Fig. 2: Using high-throughput proteomics data to detect native NCLE misfolding.

a Schematic overview of the limited proteolysis mass spectrometry experiments¹⁶. This method involves splitting a sample of the E. coli proteome in two, chemically denaturing one of the samples overnight followed by initiating refolding through a 100-fold dilution. The sample is then allowed to equilibrate for either 1 min, 5 min, or 2 h, followed by exposure to proteases that cleave surface-exposed residues. The resulting peptide fragments are then identified and their abundances measured via mass spectrometry. This approach detects structural changes within individual proteins at the residue level by comparing differences in the abundances of peptides containing proteinase-K cut-sites observed between the treated sample and the untreated sample. If the patterns are different then the locations of those differences reflect non-native structure at those residues, which we refer to as significant cut-sites. As in Fig. 1, red and blue regions indicate the loop (closed by the native contact shown as orange spheres) and threading regions of a native non-covalent lasso entanglement (NCLE). Dashed lines indicate a non-native NCLE change. White triangles indicate proteinase-K cut-sites that have no statistical difference in their abundance between the untreated and treated samples, while gray triangles exhibit a statistically significant change in abundance.
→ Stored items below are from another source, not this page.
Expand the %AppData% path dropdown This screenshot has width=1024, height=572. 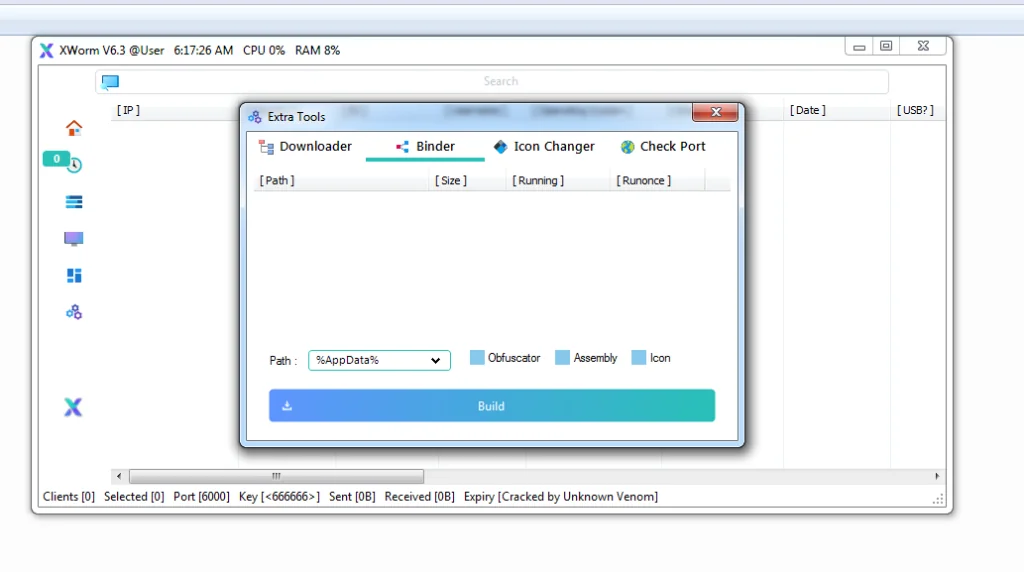[435, 360]
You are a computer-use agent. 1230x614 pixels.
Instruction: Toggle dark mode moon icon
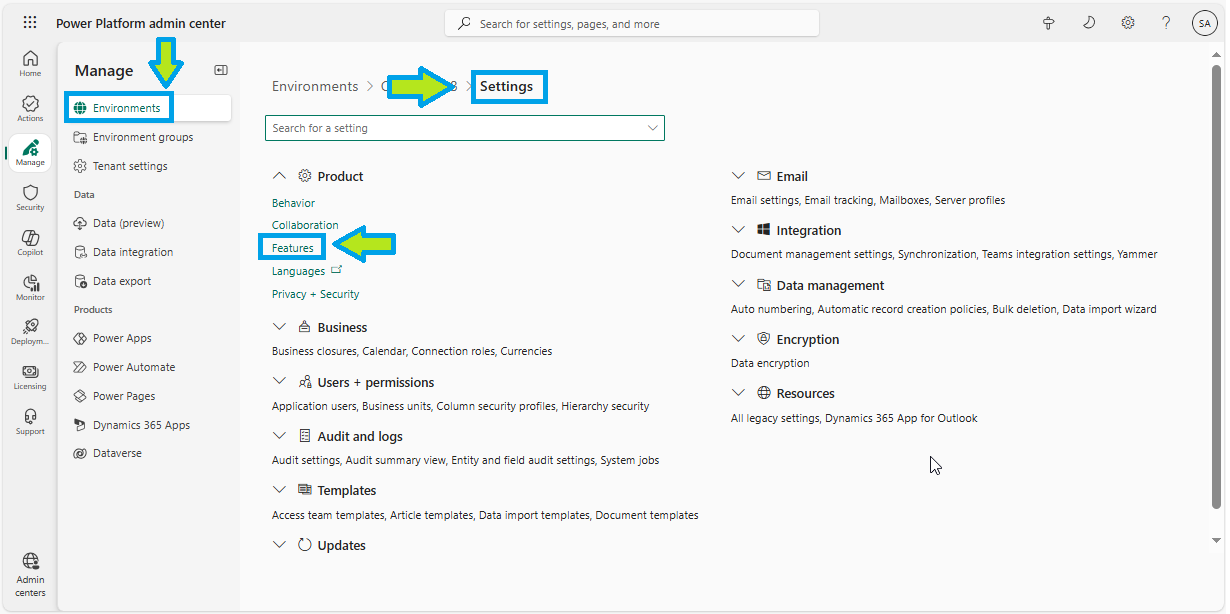pyautogui.click(x=1089, y=23)
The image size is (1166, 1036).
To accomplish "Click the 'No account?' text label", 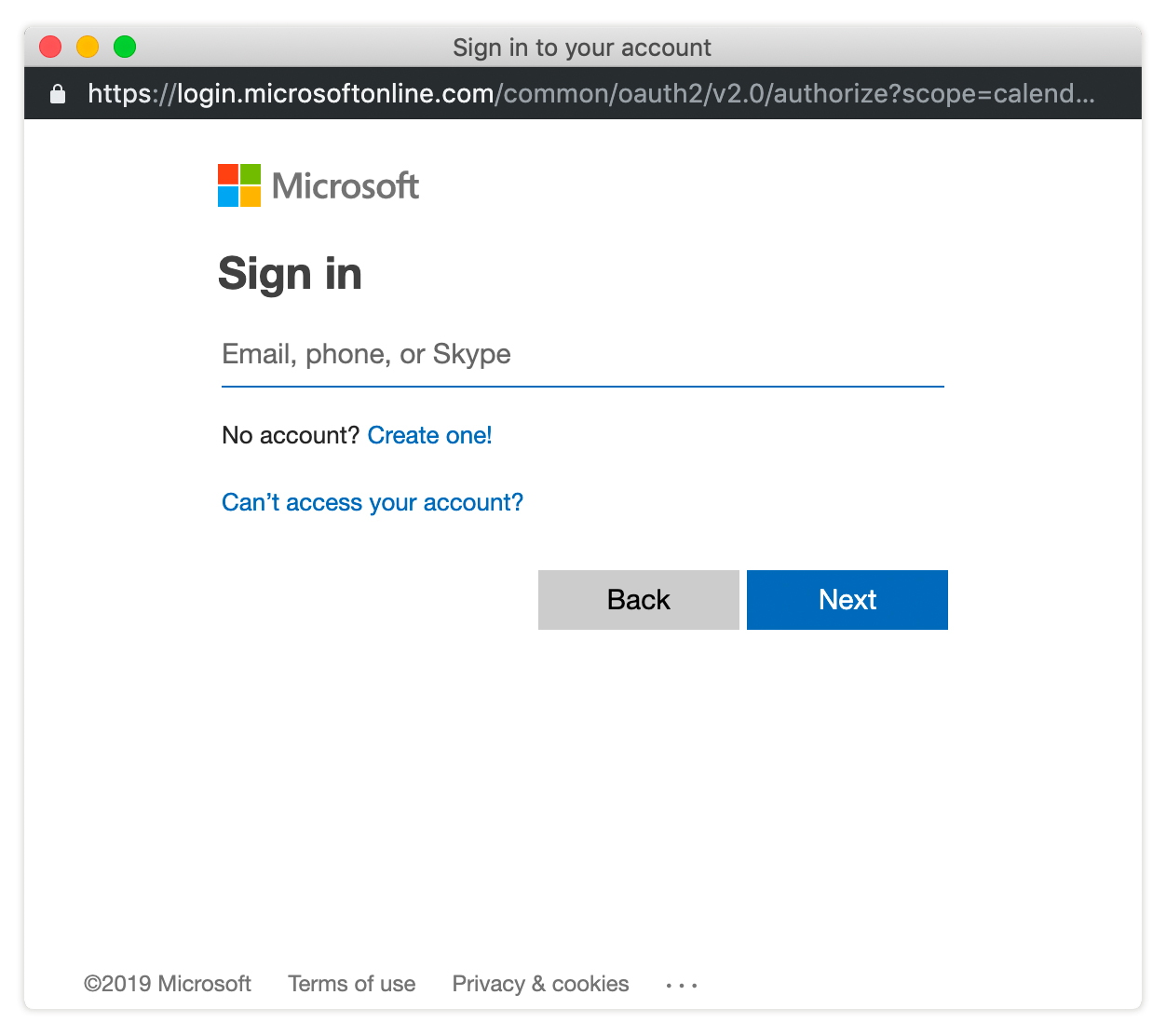I will click(291, 435).
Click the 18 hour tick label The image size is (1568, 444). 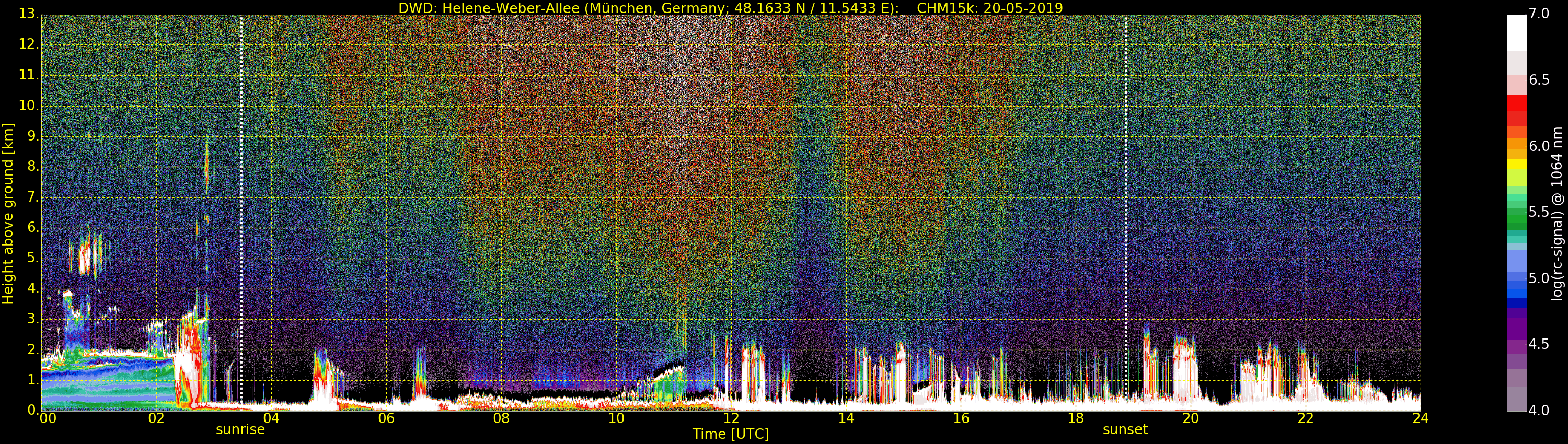(x=1076, y=418)
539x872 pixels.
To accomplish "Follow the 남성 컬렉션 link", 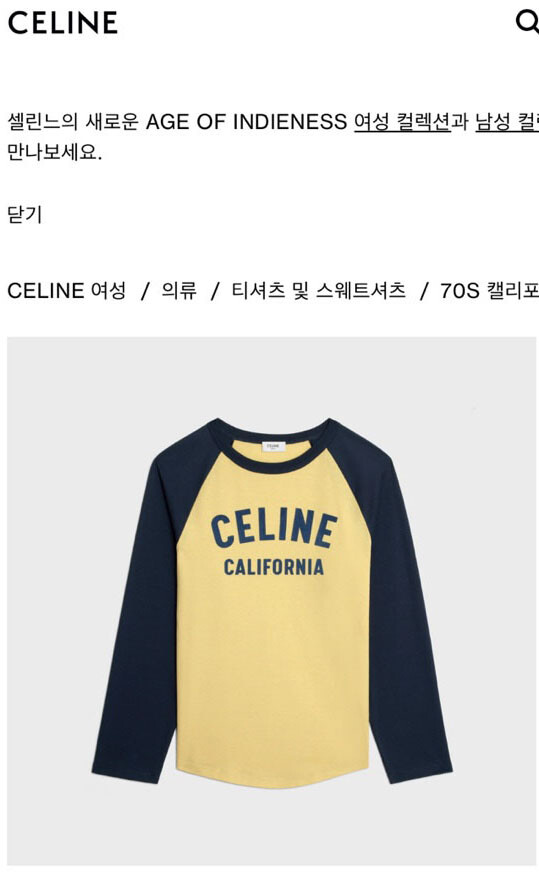I will pyautogui.click(x=507, y=121).
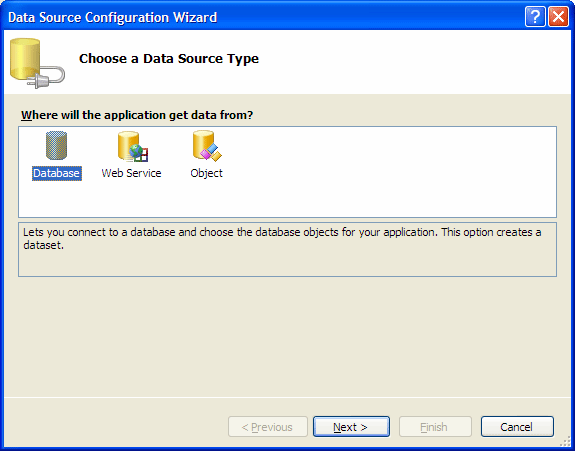The image size is (575, 451).
Task: Click "Where will the application get data from?" label
Action: tap(137, 115)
Resulting half-tryptic peptides with significant changes in abundance after false discovery rate correction (black triangles) are mapped to the primary structure of E. coli proteins and, in this study, cross-referenced against various NCLE locations and features. b Summary of the native NCLE and essentiality status of the mass-spec observed proteins in the absence of chaperones (cyto-serum) and the presence of DnaK and GroEL. c Possible NCLE misfolding mechanisms of a protein containing a native NCLE, and a protein absent a native NCLE.